## [INSTRUCTION]
Reproduce verbatim the stretch of the forum thread on buggy blog comments from "## FireLance (Dec 9, 2012)" through "is sorted out?".

## [ARTICLE]

'''

# "Blog this Post" works; Blog Comments buggy



## FireLance (Dec 8, 2012)

I just tested out the "Blog this Post" button and it seems to work.  However, the blog post got linked to two comments which I'm sure do not apply. Link to blog post here.

It's probably not the most important of things to fix, so I'm just flagging it out for future attention.


----------



## Lwaxy (Dec 9, 2012)

Same issue here.


----------



## darjr (Dec 9, 2012)

Well look at that!

Those links are from previous blog posts from the wayback machine. The comments were preserved.

Note we still do have the old blogs, just not in the current database.

So eventually those old comments to new blog posts will stop happening. I'll see about accelerating that.


----------



## FireLance (Dec 9, 2012)

darjr said:


> Well look at that!
> 
> Those links are from previous blog posts from the wayback machine. The comments were preserved.
> 
> ...



Hi darjr, would continuing to add blog entries mess up the links further?  Should we leave the blogs alone until this is sorted out?


----------



## darjr (Dec 10, 2012)

I think its been resolved. Just got back from my game. By all means blog away.


----------



## darjr (Dec 10, 2012)

Nope, it just doesn't show entries on the main blog page, it's still broken.


----------

'''

## [EXCERPTED RECORDS]

'''

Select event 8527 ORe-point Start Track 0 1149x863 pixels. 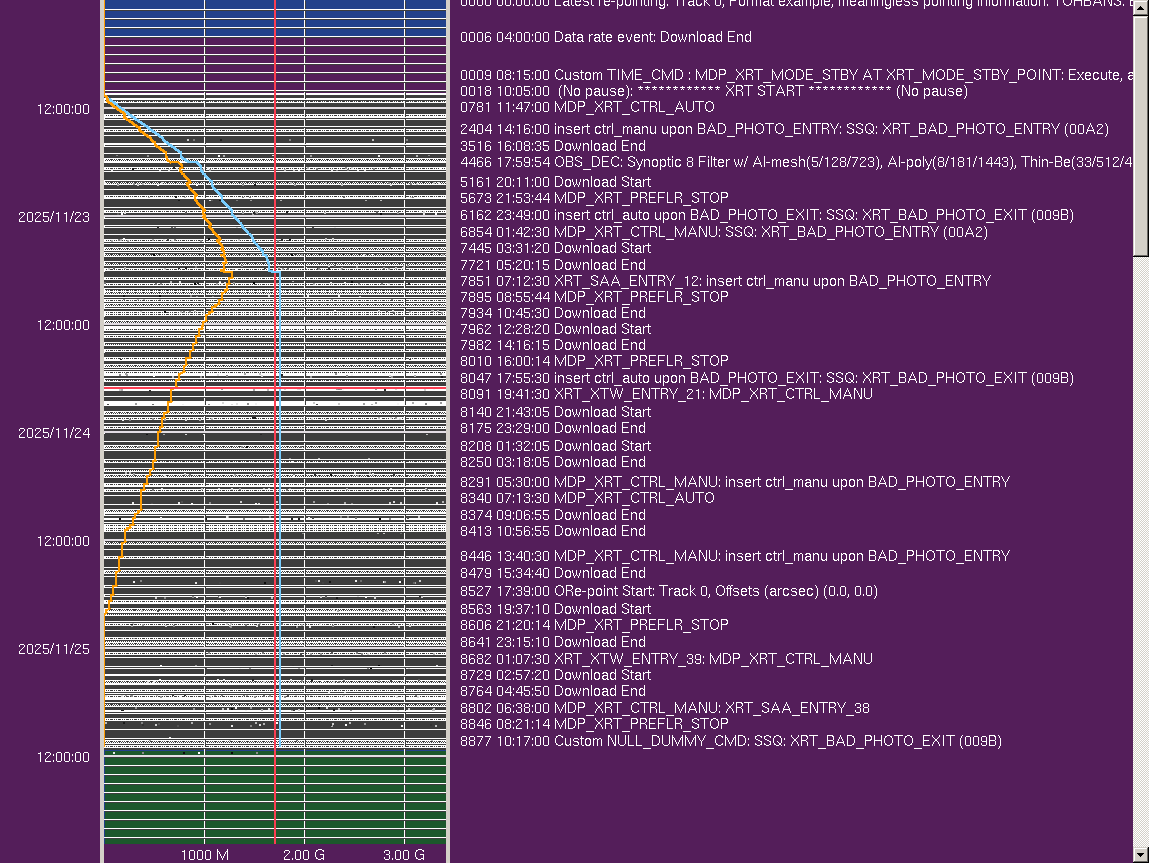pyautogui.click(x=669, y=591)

'''
'''

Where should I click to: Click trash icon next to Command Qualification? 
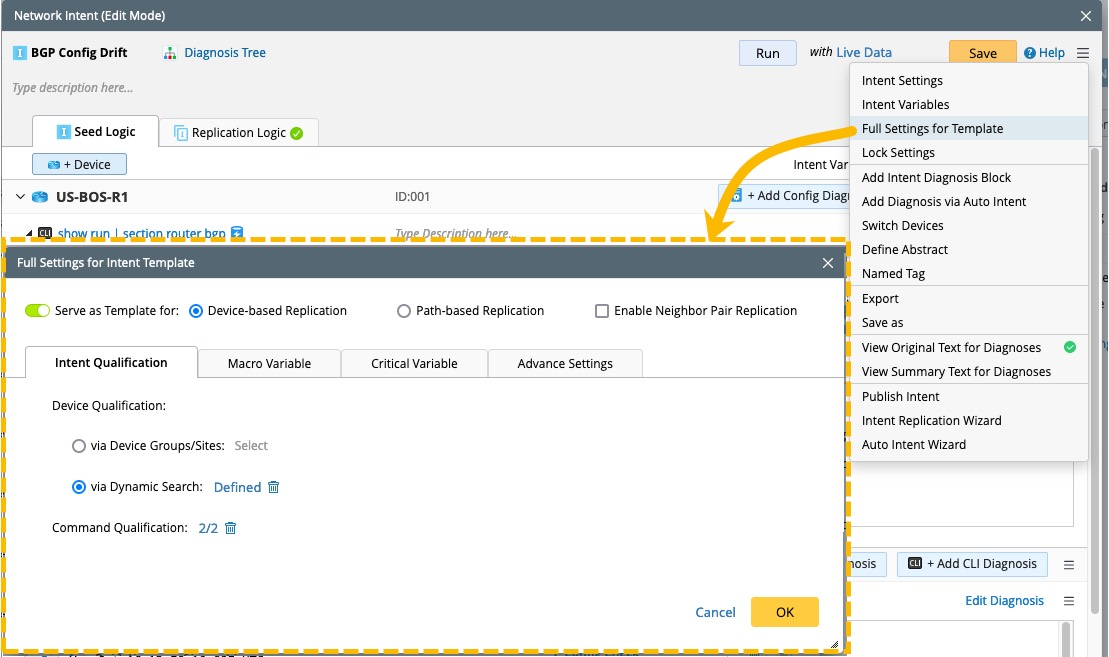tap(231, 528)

'''

## [SOLUTION TO THE PROBLEM]
## FireLance (Dec 9, 2012)

darjr said:


> Well look at that!
> 
> Those links are from previous blog posts from the wayback machine. The comments were preserved.
> 
> ...



Hi darjr, would continuing to add blog entries mess up the links further?  Should we leave the blogs alone until this is sorted out?